In recent months, the courts have been putting new teeth into the Computer Fraud and Abuse Act. And with a little attention to detail, a company can make this law’s provisions a major arrow in the company’s quiver of competitive advantage protections.

The act provides civil and criminal penalties when an employee “knowingly and with intent to defraud, accesses a protected computer without authorization, or exceeds authorized access, and by means of such conduct furthers the intended fraud and obtains anything of value.” There have been several recent criminal prosecutions under the act that have withstood appeals, and the act has been used successfully in civil proceedings as well. Take, for example, the recent Ninth U.S. Circuit Court of Appeals case of United States vs.
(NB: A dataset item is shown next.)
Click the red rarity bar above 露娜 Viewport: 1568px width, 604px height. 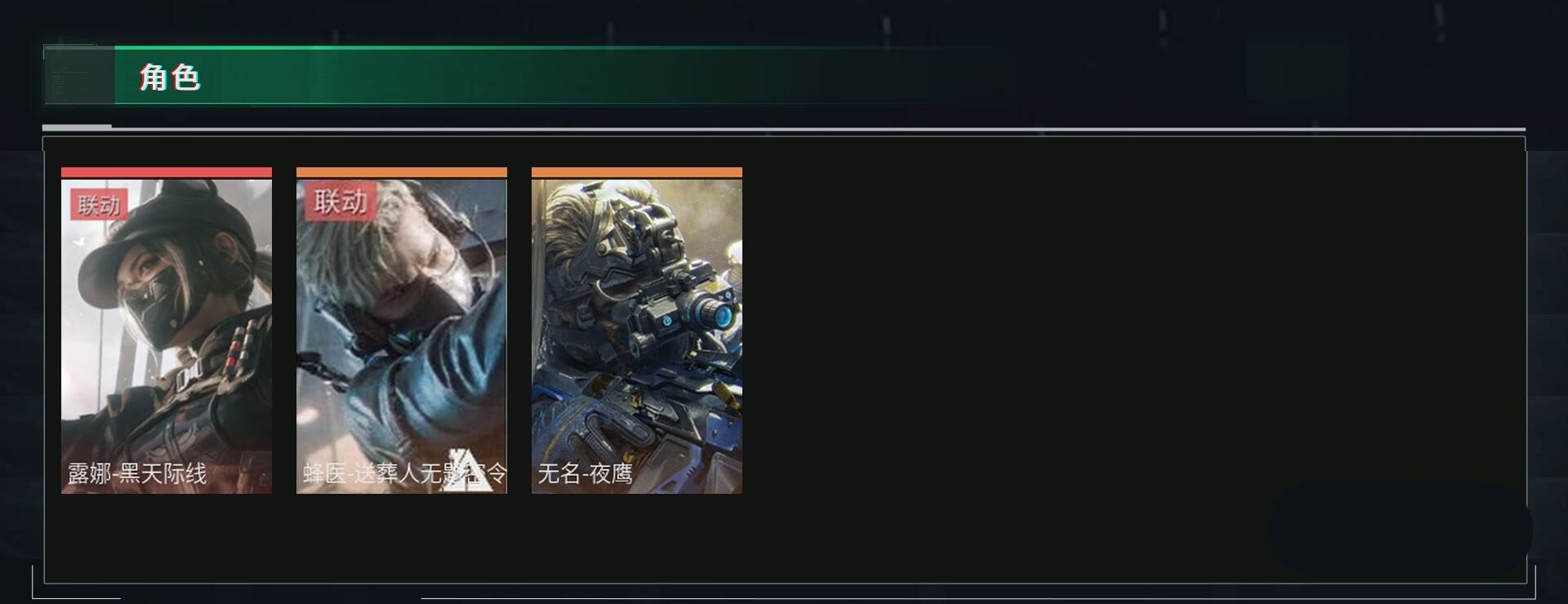point(167,172)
Nosal, which reversed the dismissal of several counts of a criminal indictment and remanded for trial of allegations that Nosal, a former Korn/Ferry executive, enlisted other Korn/Ferry employees to obtain and transfer to Nosal trade secrets and other proprietary information by using their user accounts to access the Korn/Ferry computer system. This case, however, makes clear that if a company wants to make use of the act, it should implement a computer use policy that will put its employees on notice that there are clear and conspicuous restrictions on the employees’ access both to the system in general and to certain databases. The policy should clearly delineate authorized from unauthorized use, including the information’s return upon termination of employment, and make clear to the employees that unauthorized use may result in civil and/or criminal prosecutions.